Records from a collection
=== Begin Enclosure ===

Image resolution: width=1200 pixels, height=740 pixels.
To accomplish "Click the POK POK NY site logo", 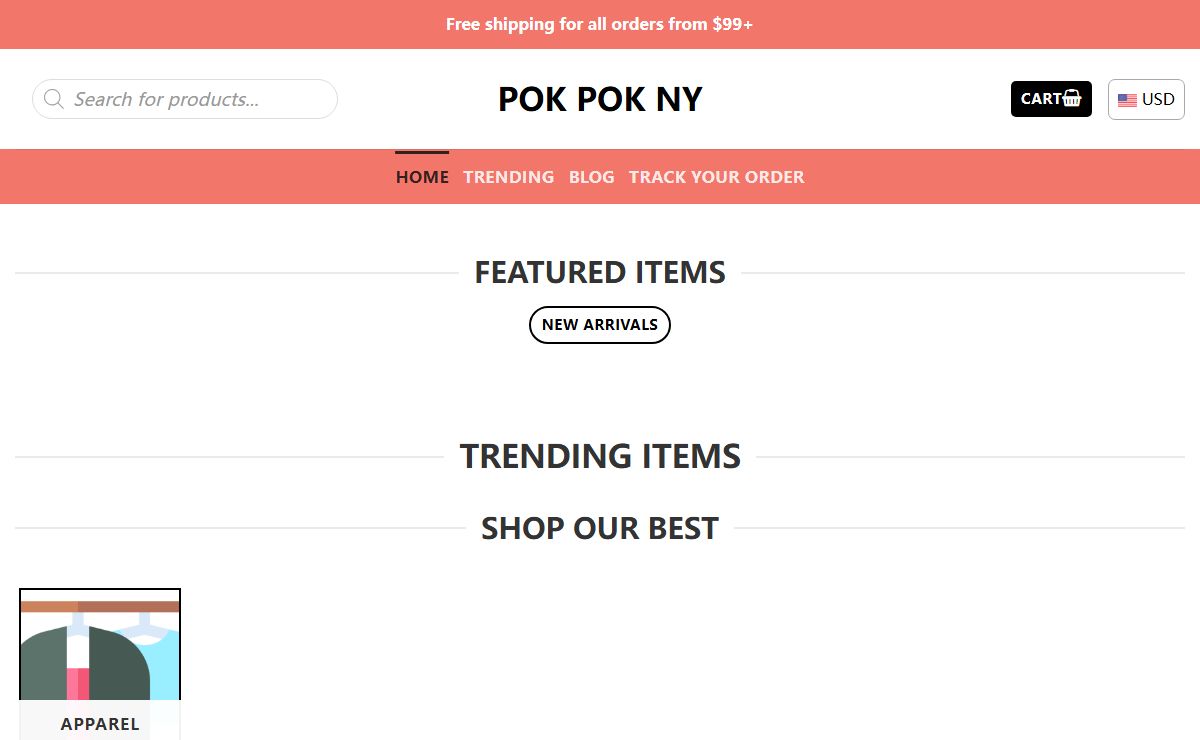I will [600, 99].
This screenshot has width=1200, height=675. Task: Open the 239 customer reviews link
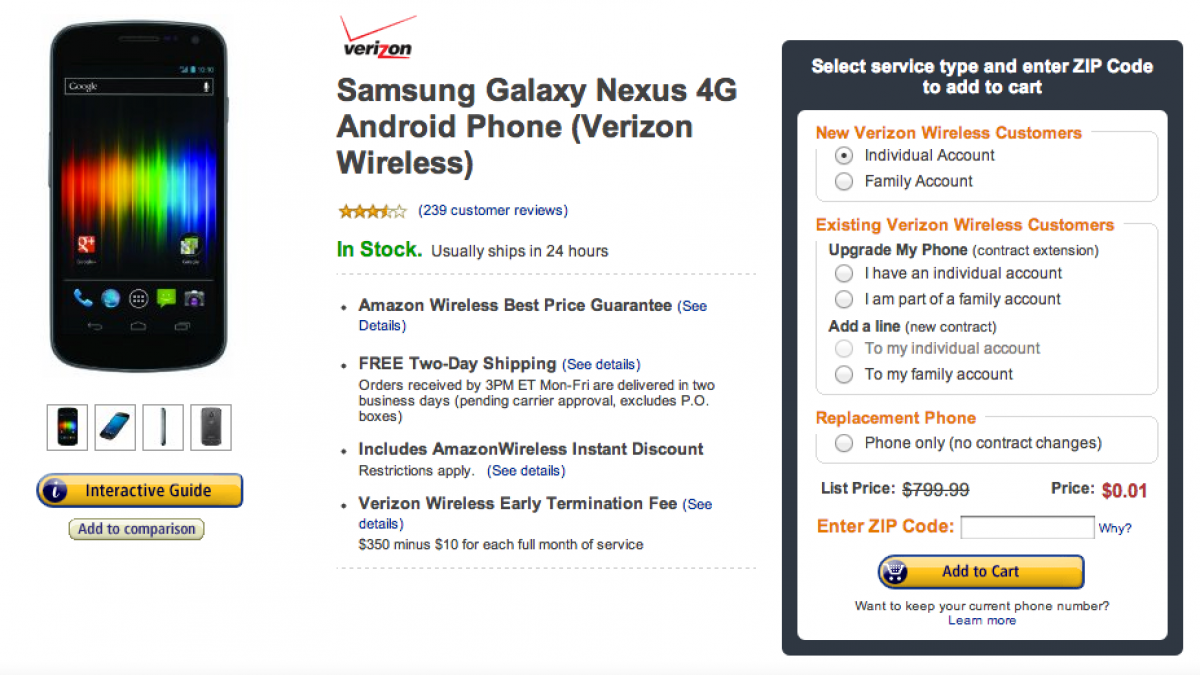(493, 211)
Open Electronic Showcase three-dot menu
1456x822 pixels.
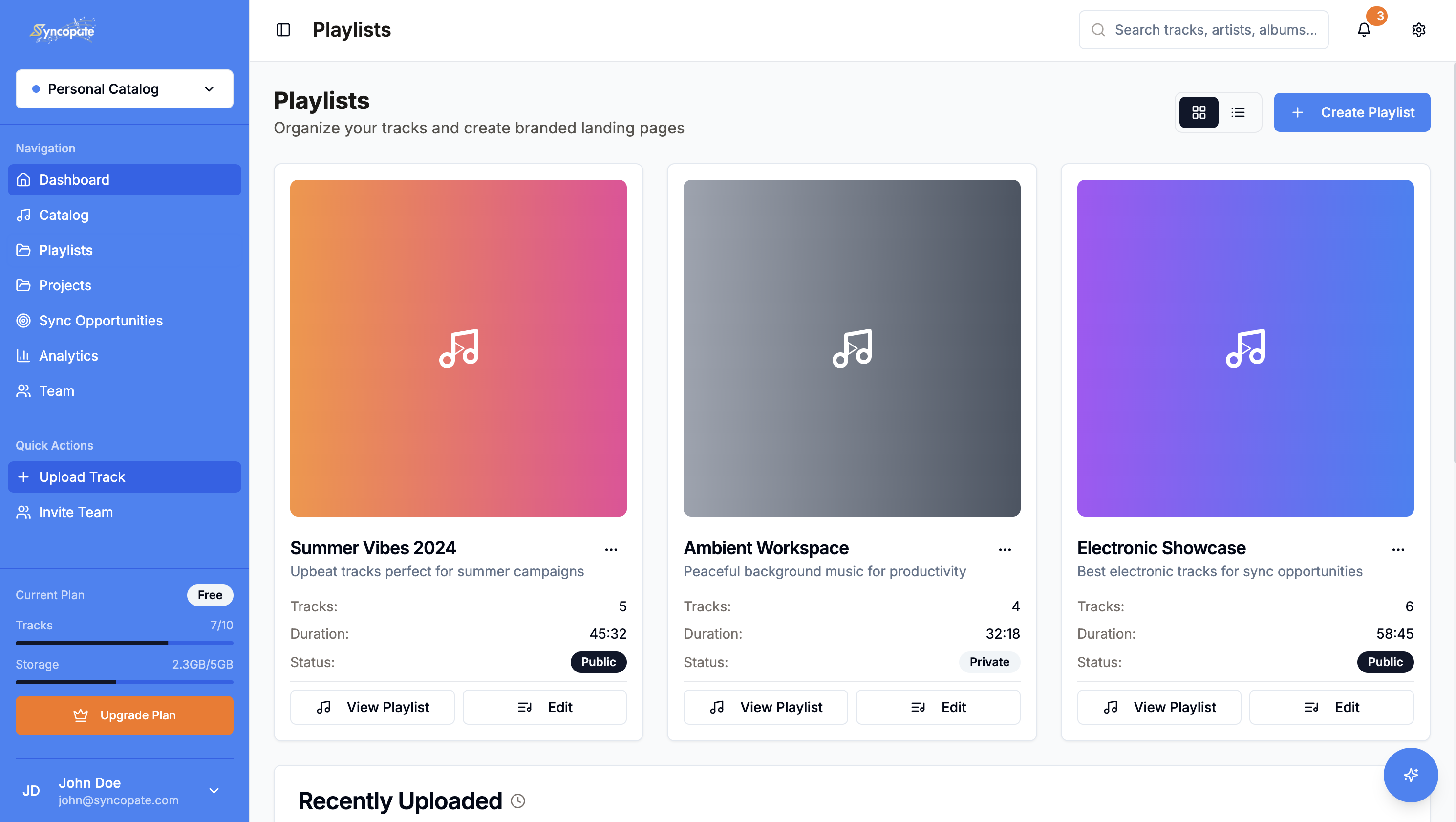tap(1398, 549)
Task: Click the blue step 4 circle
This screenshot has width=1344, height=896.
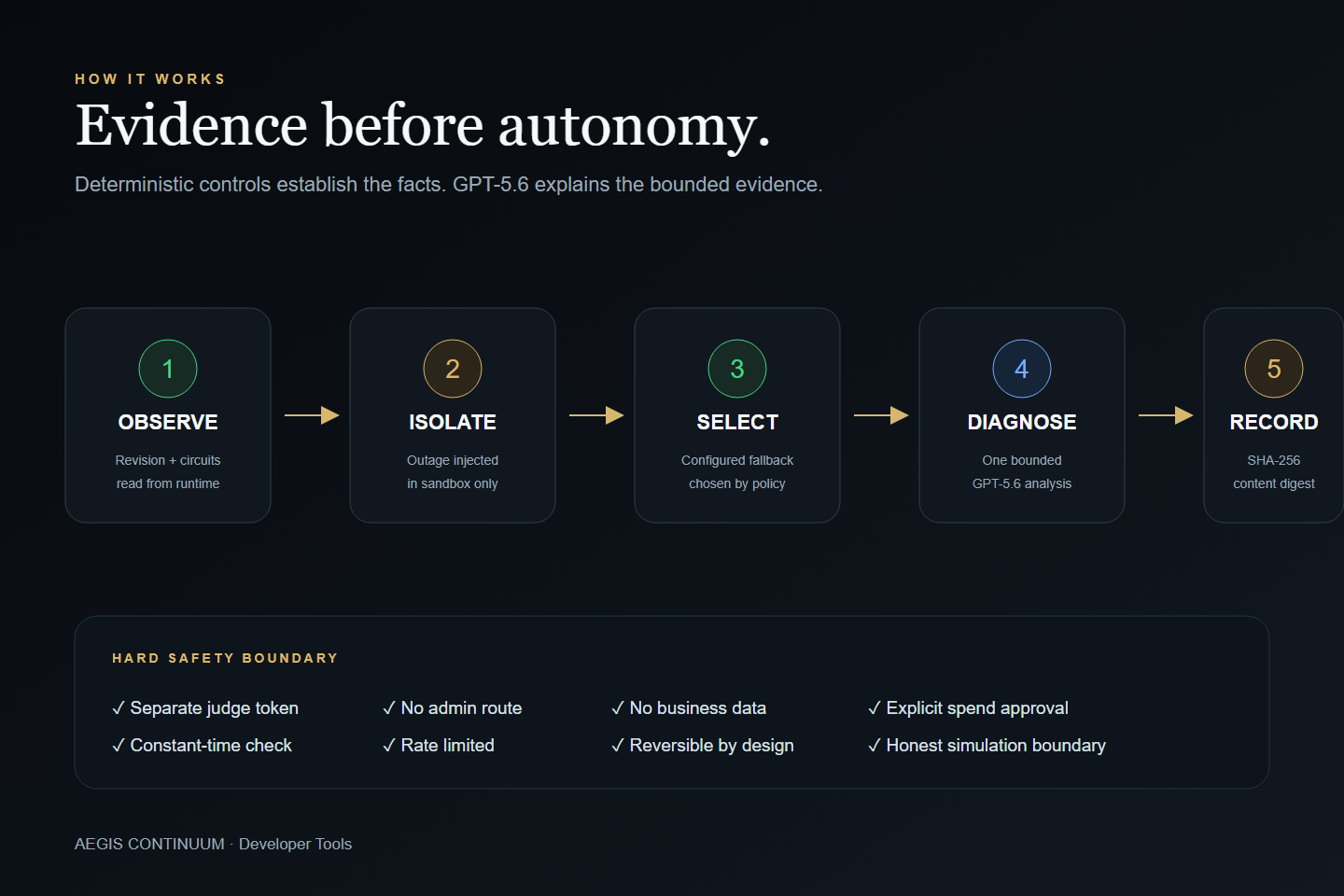Action: click(1022, 369)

=== End Enclosure ===

--- TRY IT ---
Look above for the line containing "Task: Click the blue step 4 circle"; output that line and all lines after it through the last one exactly, without the pictures.

--- RESULT ---
Task: Click the blue step 4 circle
This screenshot has width=1344, height=896.
Action: click(1022, 369)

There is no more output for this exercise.